Date: 21:08:03 07/02/04

Go up one level in this thread


What move you are on in the game doesn't make any difference.

Say your search (or qsearch, if it knows how to detect mates) has found a
checkmate.  Let's also say that you're at ply 8 (i.e. 8 moves from the root of
the search).  The score your search is returning is -MATE + 8.  Mate in 8 plys
from the root.

Now you want to hash that.  Instead of storing -MATE + 8 in the hash you store
-MATE.  This position is mate.  Here and now.  You're dead.  If you find this
position again in a search you don't care that it was 8 ply in that you first
found it.

Next your search returns -MATE + 8 as a score.  Let's say you do negamax which
means the next level of recursion busy searching the position above the mate (7
plies from the root) gets a score of +MATE - 8 back.  Now it wants to store that
in the hash.  Again, +MATE - 8 is relative to the root of the search.  You don't
want to store that.  You want to store +MATE - 1 (mate 1 ply from here).

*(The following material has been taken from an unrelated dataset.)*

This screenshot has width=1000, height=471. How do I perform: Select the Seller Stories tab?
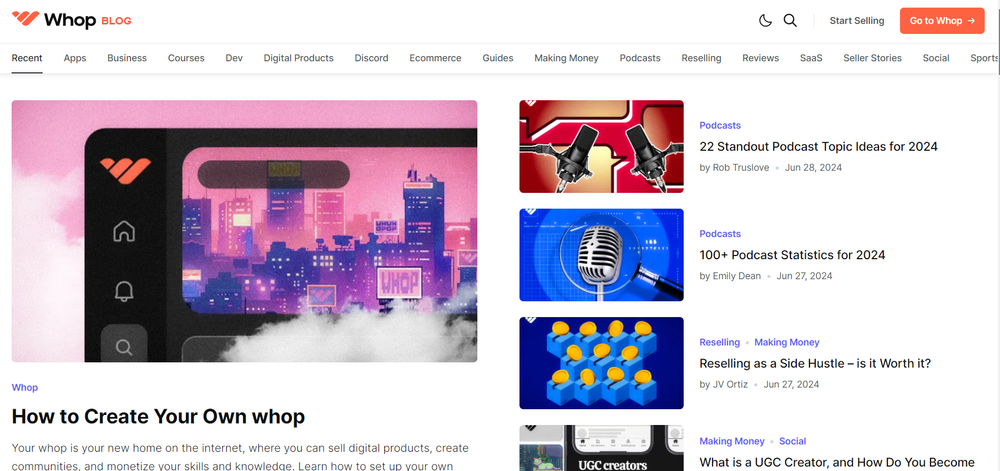point(872,58)
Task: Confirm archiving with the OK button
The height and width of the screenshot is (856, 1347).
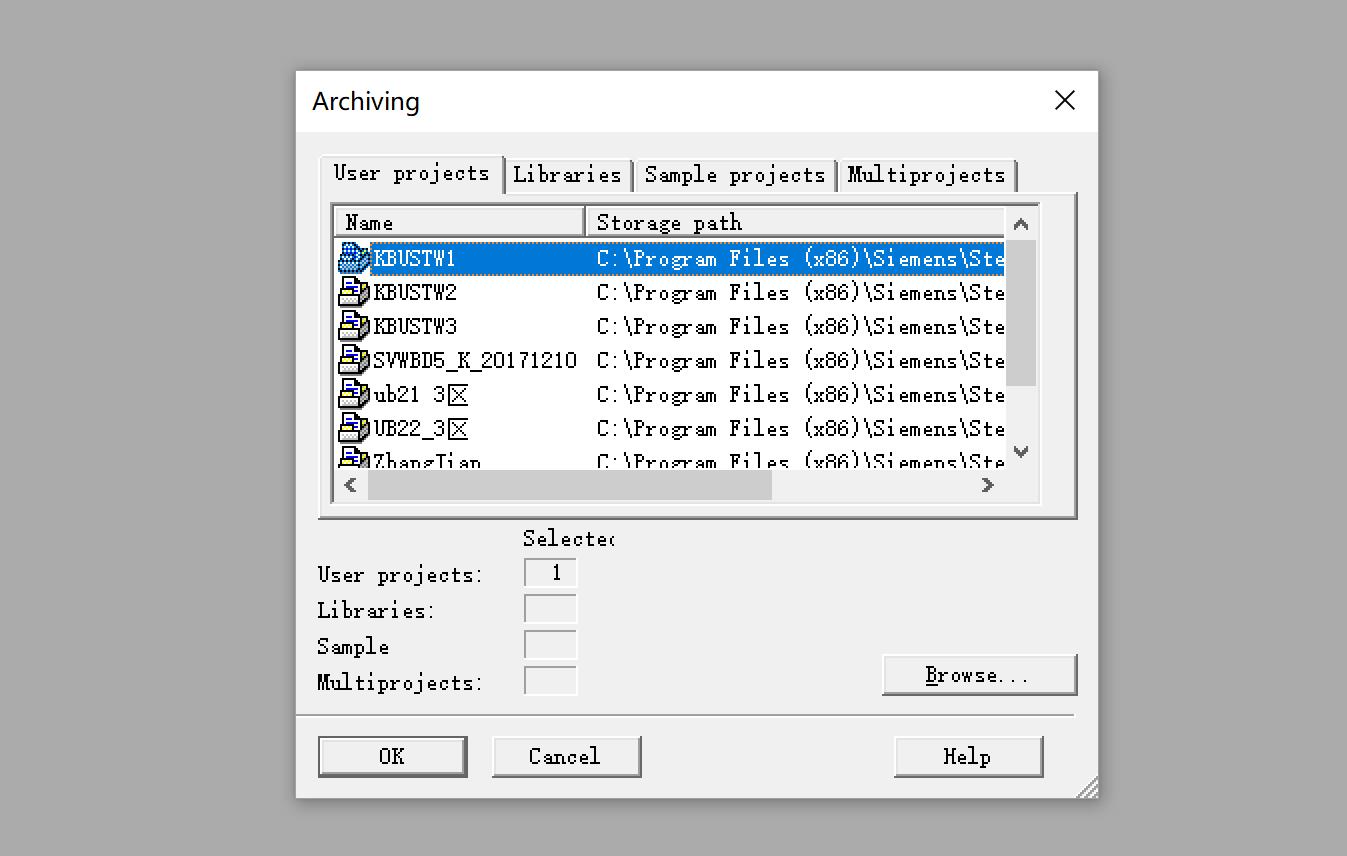Action: tap(392, 756)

And again on up the line.  If you have a mate in 8 ply from the root and you're
storing it at ply 3 you want to store a "mate in 5 moves from here".

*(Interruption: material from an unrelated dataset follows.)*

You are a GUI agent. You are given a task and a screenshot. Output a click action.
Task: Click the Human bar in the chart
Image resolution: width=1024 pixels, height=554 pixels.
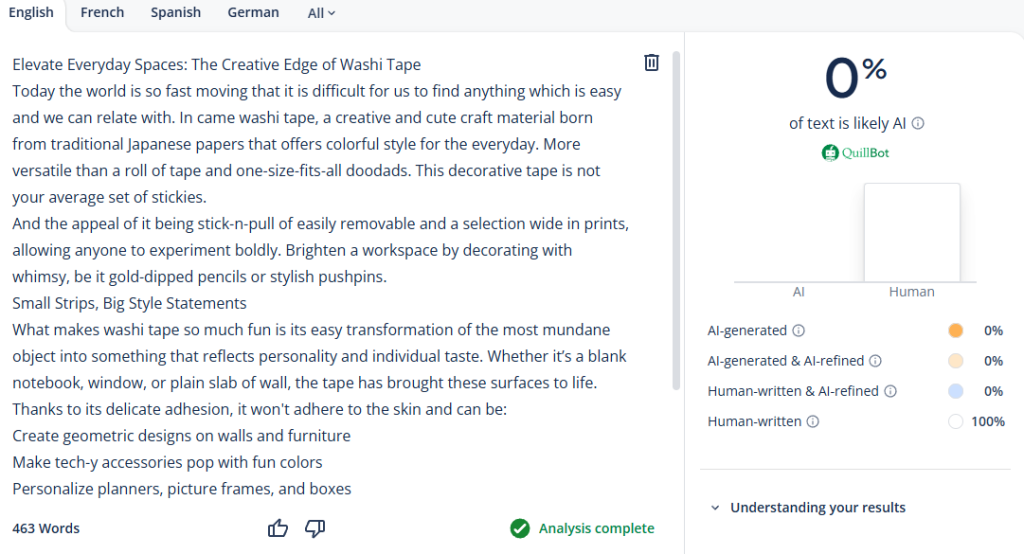pyautogui.click(x=911, y=233)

Now when you look up in the hash and get a mate score back (whether it's on this
same search in the game or on another one, it doesn't matter) you have to
readjust again.  When you hit a mate score you know the current distance from
root (ply) where you got the hash hit and you know the distance from here that
the mate is.  Add the two together to make the score back into "distance from
root"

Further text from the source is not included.